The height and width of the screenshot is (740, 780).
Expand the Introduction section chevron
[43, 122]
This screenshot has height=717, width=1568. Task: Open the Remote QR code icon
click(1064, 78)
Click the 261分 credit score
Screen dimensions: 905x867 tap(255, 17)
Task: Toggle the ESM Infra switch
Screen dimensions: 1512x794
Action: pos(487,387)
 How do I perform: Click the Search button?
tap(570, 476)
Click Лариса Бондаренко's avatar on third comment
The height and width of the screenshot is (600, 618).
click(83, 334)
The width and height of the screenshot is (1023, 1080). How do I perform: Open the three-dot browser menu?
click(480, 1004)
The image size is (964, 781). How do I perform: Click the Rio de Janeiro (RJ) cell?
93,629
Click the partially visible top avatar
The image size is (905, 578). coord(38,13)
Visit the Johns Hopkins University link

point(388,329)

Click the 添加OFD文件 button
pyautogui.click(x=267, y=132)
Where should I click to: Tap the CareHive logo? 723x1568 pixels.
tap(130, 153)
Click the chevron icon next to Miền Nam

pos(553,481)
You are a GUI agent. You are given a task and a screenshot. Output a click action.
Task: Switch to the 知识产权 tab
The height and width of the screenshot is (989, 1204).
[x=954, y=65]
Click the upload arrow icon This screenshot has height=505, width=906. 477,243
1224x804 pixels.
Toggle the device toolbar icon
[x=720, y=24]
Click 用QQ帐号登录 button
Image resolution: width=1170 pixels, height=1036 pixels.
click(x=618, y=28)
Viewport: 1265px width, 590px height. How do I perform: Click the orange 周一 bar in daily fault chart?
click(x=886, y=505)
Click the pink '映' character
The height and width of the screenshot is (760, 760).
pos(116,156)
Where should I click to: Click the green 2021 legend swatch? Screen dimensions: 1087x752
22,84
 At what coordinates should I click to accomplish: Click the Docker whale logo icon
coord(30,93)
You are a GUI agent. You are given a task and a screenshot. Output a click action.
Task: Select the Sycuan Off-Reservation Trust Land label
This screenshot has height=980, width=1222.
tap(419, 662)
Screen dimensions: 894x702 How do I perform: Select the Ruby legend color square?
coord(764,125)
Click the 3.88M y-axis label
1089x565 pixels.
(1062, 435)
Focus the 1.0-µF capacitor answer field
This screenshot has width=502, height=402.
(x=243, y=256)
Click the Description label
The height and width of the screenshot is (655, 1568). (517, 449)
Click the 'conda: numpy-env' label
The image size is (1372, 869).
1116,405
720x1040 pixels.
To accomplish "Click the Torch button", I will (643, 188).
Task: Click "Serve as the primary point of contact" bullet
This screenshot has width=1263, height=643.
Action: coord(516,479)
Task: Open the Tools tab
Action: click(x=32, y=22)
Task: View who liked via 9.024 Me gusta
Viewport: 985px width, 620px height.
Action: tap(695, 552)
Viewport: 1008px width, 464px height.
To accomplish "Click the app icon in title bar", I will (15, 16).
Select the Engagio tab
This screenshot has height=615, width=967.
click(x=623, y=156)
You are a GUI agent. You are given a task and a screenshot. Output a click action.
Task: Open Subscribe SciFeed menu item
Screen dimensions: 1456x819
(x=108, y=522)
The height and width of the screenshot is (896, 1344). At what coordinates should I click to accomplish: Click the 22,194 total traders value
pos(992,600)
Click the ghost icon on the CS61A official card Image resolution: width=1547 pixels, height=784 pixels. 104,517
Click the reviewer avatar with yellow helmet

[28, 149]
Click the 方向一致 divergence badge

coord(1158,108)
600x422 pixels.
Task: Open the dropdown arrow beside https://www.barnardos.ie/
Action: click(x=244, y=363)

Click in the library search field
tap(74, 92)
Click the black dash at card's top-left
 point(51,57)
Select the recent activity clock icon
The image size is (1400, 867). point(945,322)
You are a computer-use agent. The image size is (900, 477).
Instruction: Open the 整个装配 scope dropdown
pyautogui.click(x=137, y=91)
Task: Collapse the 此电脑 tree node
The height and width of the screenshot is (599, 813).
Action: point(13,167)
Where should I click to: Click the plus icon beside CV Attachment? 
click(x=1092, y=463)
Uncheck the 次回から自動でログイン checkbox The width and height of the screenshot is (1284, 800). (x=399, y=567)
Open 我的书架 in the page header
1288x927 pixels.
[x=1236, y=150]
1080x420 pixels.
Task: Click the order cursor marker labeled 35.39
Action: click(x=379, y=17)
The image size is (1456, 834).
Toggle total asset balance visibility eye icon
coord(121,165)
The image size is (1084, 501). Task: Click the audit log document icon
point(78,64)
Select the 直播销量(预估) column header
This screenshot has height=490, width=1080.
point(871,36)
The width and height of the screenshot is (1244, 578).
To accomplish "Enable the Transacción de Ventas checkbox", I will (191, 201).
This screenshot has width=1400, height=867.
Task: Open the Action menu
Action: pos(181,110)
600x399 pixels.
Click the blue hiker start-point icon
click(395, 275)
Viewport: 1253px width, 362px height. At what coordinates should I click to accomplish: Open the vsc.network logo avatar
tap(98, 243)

-=-=-

**Work order:**
A word-for-word copy of the lines above from the one with "Image resolution: width=1170" through the one with "as the primary", inclusive, is the only output wanted.

**Solved exercise:**
Image resolution: width=1170 pixels, height=1036 pixels.
click(x=618, y=28)
Viewport: 1265px width, 590px height. How do I perform: Click the orange 周一 bar in daily fault chart?
click(x=886, y=505)
Click the pink '映' character
The height and width of the screenshot is (760, 760).
pos(116,156)
Where should I click to: Click the green 2021 legend swatch? Screen dimensions: 1087x752
22,84
 At what coordinates should I click to accomplish: Click the Docker whale logo icon
coord(30,93)
You are a GUI agent. You are given a task and a screenshot. Output a click action.
Task: Select the Sycuan Off-Reservation Trust Land label
This screenshot has height=980, width=1222.
tap(419, 662)
Screen dimensions: 894x702 How do I perform: Select the Ruby legend color square?
coord(764,125)
Click the 3.88M y-axis label
1089x565 pixels.
(1062, 435)
Focus the 1.0-µF capacitor answer field
This screenshot has width=502, height=402.
(x=243, y=256)
Click the Description label
The height and width of the screenshot is (655, 1568). (517, 449)
Click the 'conda: numpy-env' label
The image size is (1372, 869).
1116,405
720x1040 pixels.
To accomplish "Click the Torch button", I will (643, 188).
Task: Click "Serve as the primary point of contact" bullet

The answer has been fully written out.